Owning a newspaper brings certain influence and privileges — including being asked to speak in such a wonderful setting as this.

But the word I return to is responsibility. Unbridled power is not right for any media owner -indeed some potential powers must be discarded so that newspaper owners do not have unfettered fiefdoms or monopolies.

Responsibility means imposing voluntary restrictions. Newspaper owners on the whole should not interfere with the editorial content of their newspapers. . Last week, the Independent was pro AVwhile the Standard in its editorials supported the No's First Past the Post.

However, I repeat — if we do not behave responsibly as an industry we will do both ourselves and ultimately the wider society who look to us for information and enlightenment, a terrible injustice.

Here in Britain we are gifted with press freedom, which exists but is sometimes not respected.

In Russia, we have the opposite of this which means hardly any press freedom.
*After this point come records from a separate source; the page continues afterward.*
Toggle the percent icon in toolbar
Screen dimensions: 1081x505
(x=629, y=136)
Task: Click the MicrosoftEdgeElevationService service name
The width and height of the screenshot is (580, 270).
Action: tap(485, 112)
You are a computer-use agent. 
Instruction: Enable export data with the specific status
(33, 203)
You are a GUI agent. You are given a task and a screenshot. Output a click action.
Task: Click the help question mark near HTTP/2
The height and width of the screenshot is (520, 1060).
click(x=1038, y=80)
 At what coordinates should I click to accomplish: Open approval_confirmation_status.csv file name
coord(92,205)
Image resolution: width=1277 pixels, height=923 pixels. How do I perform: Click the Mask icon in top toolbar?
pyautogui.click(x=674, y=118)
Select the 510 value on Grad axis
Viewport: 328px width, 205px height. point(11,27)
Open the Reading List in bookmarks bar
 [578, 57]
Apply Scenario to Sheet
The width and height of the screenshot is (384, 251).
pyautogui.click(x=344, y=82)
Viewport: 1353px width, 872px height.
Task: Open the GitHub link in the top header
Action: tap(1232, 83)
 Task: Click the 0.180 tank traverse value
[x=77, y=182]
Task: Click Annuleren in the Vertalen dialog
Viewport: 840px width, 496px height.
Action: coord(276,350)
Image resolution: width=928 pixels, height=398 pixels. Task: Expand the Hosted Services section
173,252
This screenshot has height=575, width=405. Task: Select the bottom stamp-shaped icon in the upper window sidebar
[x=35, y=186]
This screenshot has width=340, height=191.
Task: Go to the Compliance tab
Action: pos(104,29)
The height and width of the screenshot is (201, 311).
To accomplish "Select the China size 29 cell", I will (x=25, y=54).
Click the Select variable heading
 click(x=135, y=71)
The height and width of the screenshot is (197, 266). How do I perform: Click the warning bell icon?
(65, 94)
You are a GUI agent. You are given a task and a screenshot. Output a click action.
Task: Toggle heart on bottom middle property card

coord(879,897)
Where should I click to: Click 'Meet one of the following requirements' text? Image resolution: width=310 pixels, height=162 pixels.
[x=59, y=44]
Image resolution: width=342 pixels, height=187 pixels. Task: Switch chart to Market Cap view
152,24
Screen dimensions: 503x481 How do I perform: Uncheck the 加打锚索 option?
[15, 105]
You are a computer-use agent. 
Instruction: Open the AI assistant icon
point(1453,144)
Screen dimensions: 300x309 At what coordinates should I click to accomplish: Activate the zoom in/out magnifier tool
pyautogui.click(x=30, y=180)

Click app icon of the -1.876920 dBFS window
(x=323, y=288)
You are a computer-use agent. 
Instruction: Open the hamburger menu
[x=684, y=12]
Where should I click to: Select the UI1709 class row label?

There there are even many instances of selling editorial space, which is simply corrupted journalism.

Here, I believe there is too much trivialisation — when what passes as an urgent story is nothing more than tittle-tattle. And when that meaningless trivia is procured via illegal means, we are on a slippery slope as this becomes the accepted standard or norm. We must be wary of abusing our freedom, which could result in losing that very same freedom.

We know we must be alert to preserving press freedom when the Leader of the Opposition calls for a public inquiry into press behaviour. This has called into question the suspicious actions of the police in leaking private information and their close involvement at the highest levels with media companies. It has also been suggested that officers have received payment for such information. This is murky and very serious and sadly reminds me of the corrupt practices in my homeland. We cannot allow this kind of corruption to pave the way for the suppression of the fundamental right to express views.

That's the end game, the ultimate harm that we may unwittingly provoke. Right now, we do not have armed raids at night by rogue elements of the state trying to scare off the press. May that never happen here. But the press should do its part, to behave responsibly . Always adhere to the highest standards. Achieve the greatest of goals: a free country and a free press.

We are all lucky to have such press freedoms in this country that we do have — and I say that from having seen a very dark side elsewhere- but we must always remain vigilant against any erosion of this.

It is something that must be guarded, cherished and constantly fought for. It is the life-breath of democracy and of a free society. It must never be taken for granted. Thank you very much.